_TASK TO COMPLETE:_ Go over the data below line by line, and state how many lines contain the string "computer". Give the number only.

_INPUT DATA:_
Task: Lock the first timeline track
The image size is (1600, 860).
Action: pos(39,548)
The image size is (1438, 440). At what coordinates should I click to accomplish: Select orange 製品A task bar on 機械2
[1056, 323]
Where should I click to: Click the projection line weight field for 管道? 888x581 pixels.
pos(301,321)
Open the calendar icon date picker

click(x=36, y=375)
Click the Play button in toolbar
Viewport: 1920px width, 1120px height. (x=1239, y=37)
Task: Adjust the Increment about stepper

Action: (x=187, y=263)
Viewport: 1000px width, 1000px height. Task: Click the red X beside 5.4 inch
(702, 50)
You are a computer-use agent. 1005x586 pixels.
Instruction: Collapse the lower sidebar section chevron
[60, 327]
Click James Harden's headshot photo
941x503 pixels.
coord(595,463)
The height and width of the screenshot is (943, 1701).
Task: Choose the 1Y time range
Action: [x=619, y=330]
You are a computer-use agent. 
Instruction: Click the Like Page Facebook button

_THE ANSWER:_ 2